The Diagnostic Procedures for Creutzfeldt–Jakob Disease (CJD) study explores diffusion tensor imaging (DTI) as an early biomarker for diagnostic purposes. CJD is a rapidly progressive neurodegenerative disease (RPD) with diagnosis often made at autopsy. Beau M. Ances, MD, PhD, MSc, was awarded ICTS pilot funding in 2009 for research to study CJD and DTI. The goal of this study was to identify early changes in the brain structure due to CJD that may allow for early intervention. The research led to hosting of the Evaluation of CJD & other Rapidly Progressive Dementias conference in St. Louis, a CJD Foundation Family Workshop in 2012, and several journal articles.1,2 The CJD research was important because it resulted in new preliminary diagnostic procedures and clinical practices and increased the community awareness of a rare and devastating disease. The results have led to procedures for earlier and less invasive diagnosis of CJD, benefiting both patients and healthcare workers.
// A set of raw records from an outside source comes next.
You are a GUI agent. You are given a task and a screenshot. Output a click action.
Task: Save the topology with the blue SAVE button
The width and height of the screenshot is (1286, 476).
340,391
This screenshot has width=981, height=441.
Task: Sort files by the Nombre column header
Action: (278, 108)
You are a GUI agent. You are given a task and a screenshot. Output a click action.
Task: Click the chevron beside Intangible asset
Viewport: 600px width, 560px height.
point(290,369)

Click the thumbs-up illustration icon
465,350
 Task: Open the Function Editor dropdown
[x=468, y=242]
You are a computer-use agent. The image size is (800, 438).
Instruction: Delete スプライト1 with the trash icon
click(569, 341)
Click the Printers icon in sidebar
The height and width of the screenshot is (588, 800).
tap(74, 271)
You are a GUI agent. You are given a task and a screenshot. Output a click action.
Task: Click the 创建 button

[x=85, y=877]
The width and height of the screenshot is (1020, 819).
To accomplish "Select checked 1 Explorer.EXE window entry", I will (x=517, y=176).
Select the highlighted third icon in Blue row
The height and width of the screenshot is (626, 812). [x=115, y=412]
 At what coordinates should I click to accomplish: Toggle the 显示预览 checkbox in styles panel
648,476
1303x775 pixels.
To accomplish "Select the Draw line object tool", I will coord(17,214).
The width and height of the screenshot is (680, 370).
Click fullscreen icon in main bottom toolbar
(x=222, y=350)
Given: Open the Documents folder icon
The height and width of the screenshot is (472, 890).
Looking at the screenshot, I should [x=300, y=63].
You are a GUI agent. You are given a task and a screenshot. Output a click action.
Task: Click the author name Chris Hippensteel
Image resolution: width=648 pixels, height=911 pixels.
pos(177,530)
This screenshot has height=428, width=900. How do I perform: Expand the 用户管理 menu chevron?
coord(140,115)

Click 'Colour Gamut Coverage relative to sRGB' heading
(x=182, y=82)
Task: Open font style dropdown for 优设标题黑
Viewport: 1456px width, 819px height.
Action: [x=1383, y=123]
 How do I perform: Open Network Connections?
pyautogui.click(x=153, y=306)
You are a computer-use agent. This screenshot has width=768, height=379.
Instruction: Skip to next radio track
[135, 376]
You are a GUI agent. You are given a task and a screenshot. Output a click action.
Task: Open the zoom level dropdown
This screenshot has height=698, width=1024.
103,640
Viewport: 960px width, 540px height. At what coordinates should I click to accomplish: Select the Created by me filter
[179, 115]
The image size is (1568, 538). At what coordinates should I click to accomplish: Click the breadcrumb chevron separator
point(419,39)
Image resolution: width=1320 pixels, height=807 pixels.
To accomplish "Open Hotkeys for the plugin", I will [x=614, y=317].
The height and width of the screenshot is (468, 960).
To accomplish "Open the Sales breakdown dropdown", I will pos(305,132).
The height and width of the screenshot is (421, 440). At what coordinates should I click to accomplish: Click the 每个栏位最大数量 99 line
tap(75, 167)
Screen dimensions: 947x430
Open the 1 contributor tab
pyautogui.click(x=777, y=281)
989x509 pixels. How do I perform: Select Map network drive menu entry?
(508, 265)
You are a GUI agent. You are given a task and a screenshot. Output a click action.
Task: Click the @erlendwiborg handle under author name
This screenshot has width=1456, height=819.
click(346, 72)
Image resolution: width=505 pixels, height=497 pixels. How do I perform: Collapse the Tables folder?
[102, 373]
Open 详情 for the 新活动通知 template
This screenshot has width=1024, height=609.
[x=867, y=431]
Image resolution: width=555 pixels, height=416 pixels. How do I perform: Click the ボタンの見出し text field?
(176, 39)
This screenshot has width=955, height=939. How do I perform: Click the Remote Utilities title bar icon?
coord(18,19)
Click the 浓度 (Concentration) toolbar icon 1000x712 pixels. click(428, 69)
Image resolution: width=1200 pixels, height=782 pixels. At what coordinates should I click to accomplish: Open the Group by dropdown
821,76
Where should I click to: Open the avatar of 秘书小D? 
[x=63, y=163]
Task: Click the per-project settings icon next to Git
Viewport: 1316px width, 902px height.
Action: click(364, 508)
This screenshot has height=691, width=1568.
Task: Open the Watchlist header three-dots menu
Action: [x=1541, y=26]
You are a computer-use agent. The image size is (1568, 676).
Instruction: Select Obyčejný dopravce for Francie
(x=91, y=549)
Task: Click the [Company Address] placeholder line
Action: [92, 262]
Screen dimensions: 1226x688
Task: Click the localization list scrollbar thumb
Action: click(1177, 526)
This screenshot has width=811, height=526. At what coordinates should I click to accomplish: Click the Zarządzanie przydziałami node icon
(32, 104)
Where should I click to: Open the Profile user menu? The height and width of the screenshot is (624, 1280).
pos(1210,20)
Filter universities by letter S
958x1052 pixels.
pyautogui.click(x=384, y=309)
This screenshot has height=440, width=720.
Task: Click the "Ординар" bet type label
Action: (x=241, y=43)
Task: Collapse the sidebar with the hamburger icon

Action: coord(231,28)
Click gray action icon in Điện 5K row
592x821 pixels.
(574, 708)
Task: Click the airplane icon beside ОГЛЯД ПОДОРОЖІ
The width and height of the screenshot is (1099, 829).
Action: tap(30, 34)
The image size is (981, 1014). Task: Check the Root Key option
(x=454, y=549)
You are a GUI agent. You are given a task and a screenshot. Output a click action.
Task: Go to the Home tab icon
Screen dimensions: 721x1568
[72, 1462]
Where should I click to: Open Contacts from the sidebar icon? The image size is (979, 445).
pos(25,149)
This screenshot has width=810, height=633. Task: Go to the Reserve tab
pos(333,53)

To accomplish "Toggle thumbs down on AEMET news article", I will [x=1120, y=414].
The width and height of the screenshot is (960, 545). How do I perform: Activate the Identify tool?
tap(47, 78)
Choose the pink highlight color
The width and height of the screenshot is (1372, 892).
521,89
Beau M. Ances, MD, PhD, MSc,
Department of Neurology
Preliminary identification of clinical and diagnostic tests to distinguish CJD from other RPDs.
Saves patients from need for brain biopsy; reduces risks to patients and healthcare workers.
Recognition from the CJD Foundation as source of knowledge and assistance for patients and families; increased referral of CJD patients to Washington University.
Fewer tests ordered; decreased length of hospital stay.
Change in Barnes-Jewish Hospital policy regarding treatment of CJD patients.
Change in Texas State policy for diagnosis of CJD.
Benefits of the CJD study represent all four TSBM domains. Under the Clinical & Medical benefits domain, the CJD study has led to a new Barnes-Jewish Hospital policy for treatment of CJD patients and resulted in preliminary identification of clinical and diagnostic tests such as MRI and lumbar puncture to distinguish CJD from other RPDs. For the Community & Public Health benefits domain, the CJD study saves patients from the need for brain biopsy, reduces risks to patients and healthcare workers, and received recognition for the CJD Foundation as a source of knowledge and assistance for patients and families, which has led to increased referral and volume of CJD patients to Washington University. For the Economic benefits domain, fewer tests are being ordered for patients and the length of hospital stay has decreased. For the Policy & Legislative benefits domain, results of the CJD study have been communicated to State Health Boards with revisions in policies leading to an increase in reporting of CJD cases in Texas. These outcomes reflect tangible real-world health impacts.
- Wang LH, et al. Role of magnetic resonance imaging, cerebrospinal fluid, and electroencephalogram in diagnosis of sporadic Creutzfeldt-Jakob disease. J Neurol. 260,498–506 (2013).
- Kang P, et al. Sleep pathology in Creutzfeldt-Jakob disease. J Clin Sleep Med. 12,1033–1039 (2016).